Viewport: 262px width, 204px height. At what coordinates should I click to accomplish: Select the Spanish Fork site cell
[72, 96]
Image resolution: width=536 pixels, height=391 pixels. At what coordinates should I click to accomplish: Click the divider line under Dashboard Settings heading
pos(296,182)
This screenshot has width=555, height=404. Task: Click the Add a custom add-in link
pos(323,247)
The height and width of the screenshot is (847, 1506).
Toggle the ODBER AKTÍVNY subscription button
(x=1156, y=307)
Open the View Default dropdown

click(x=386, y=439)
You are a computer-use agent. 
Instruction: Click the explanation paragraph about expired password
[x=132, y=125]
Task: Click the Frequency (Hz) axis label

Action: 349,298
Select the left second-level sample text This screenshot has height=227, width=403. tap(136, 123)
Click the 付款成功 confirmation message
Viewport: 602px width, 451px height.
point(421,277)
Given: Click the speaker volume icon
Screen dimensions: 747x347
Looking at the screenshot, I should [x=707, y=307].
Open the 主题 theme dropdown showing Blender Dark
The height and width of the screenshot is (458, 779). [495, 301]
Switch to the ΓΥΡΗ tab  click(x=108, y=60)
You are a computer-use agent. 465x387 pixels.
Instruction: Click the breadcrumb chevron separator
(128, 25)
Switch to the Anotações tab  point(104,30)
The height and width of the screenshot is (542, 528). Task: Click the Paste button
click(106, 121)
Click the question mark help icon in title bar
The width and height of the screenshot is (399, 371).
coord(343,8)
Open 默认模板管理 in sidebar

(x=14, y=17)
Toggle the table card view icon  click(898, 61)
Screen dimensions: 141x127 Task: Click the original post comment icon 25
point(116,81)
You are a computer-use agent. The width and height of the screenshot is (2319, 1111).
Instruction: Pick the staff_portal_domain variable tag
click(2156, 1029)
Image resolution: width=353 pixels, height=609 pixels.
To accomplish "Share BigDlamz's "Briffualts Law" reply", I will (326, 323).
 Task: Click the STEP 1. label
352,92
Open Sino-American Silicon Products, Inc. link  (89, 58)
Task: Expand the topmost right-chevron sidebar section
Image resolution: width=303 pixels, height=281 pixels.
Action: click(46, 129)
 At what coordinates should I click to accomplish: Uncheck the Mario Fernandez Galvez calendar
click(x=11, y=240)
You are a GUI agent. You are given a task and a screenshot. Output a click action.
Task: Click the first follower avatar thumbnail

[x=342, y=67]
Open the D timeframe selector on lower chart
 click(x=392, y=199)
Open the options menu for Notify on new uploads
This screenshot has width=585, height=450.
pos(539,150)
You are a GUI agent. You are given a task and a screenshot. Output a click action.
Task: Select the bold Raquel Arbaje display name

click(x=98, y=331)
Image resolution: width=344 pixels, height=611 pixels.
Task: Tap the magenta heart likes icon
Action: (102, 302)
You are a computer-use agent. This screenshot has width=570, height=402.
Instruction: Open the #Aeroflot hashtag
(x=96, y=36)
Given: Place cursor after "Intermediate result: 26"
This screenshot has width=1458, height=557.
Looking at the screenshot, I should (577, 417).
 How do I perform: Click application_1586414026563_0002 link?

┄┄┄┄┄┄┄┄┄┄

▶ [What you need to do]
Write out all the material exactly, keeping each word.

▶ [Exercise answer]
Viewport: 262px width, 204px height. At what coordinates should I click to accomplish: Select the Spanish Fork site cell
[72, 96]
Image resolution: width=536 pixels, height=391 pixels. At what coordinates should I click to accomplish: Click the divider line under Dashboard Settings heading
pos(296,182)
This screenshot has width=555, height=404. Task: Click the Add a custom add-in link
pos(323,247)
The height and width of the screenshot is (847, 1506).
Toggle the ODBER AKTÍVNY subscription button
(x=1156, y=307)
Open the View Default dropdown

click(x=386, y=439)
You are a computer-use agent. 
Instruction: Click the explanation paragraph about expired password
[x=132, y=125]
Task: Click the Frequency (Hz) axis label

Action: 349,298
Select the left second-level sample text This screenshot has height=227, width=403. tap(136, 123)
Click the 付款成功 confirmation message
Viewport: 602px width, 451px height.
point(421,277)
Given: Click the speaker volume icon
Screen dimensions: 747x347
Looking at the screenshot, I should [x=707, y=307].
Open the 主题 theme dropdown showing Blender Dark
The height and width of the screenshot is (458, 779). [495, 301]
Switch to the ΓΥΡΗ tab  click(x=108, y=60)
You are a computer-use agent. 465x387 pixels.
Instruction: Click the breadcrumb chevron separator
(128, 25)
Switch to the Anotações tab  point(104,30)
The height and width of the screenshot is (542, 528). Task: Click the Paste button
click(106, 121)
Click the question mark help icon in title bar
The width and height of the screenshot is (399, 371).
coord(343,8)
Open 默认模板管理 in sidebar

(x=14, y=17)
Toggle the table card view icon  click(898, 61)
Screen dimensions: 141x127 Task: Click the original post comment icon 25
point(116,81)
You are a computer-use agent. The width and height of the screenshot is (2319, 1111).
Instruction: Pick the staff_portal_domain variable tag
click(2156, 1029)
Image resolution: width=353 pixels, height=609 pixels.
To accomplish "Share BigDlamz's "Briffualts Law" reply", I will (326, 323).
 Task: Click the STEP 1. label
352,92
Open Sino-American Silicon Products, Inc. link  (89, 58)
Task: Expand the topmost right-chevron sidebar section
Image resolution: width=303 pixels, height=281 pixels.
Action: click(46, 129)
 At what coordinates should I click to accomplish: Uncheck the Mario Fernandez Galvez calendar
click(x=11, y=240)
You are a GUI agent. You are given a task and a screenshot. Output a click action.
Task: Click the first follower avatar thumbnail

[x=342, y=67]
Open the D timeframe selector on lower chart
 click(x=392, y=199)
Open the options menu for Notify on new uploads
This screenshot has width=585, height=450.
pos(539,150)
You are a GUI agent. You are given a task and a screenshot. Output a click action.
Task: Select the bold Raquel Arbaje display name

click(x=98, y=331)
Image resolution: width=344 pixels, height=611 pixels.
Task: Tap the magenta heart likes icon
Action: (102, 302)
You are a computer-use agent. This screenshot has width=570, height=402.
Instruction: Open the #Aeroflot hashtag
(x=96, y=36)
Given: Place cursor after "Intermediate result: 26"
This screenshot has width=1458, height=557.
Looking at the screenshot, I should (577, 417).
 How do I perform: Click application_1586414026563_0002 link?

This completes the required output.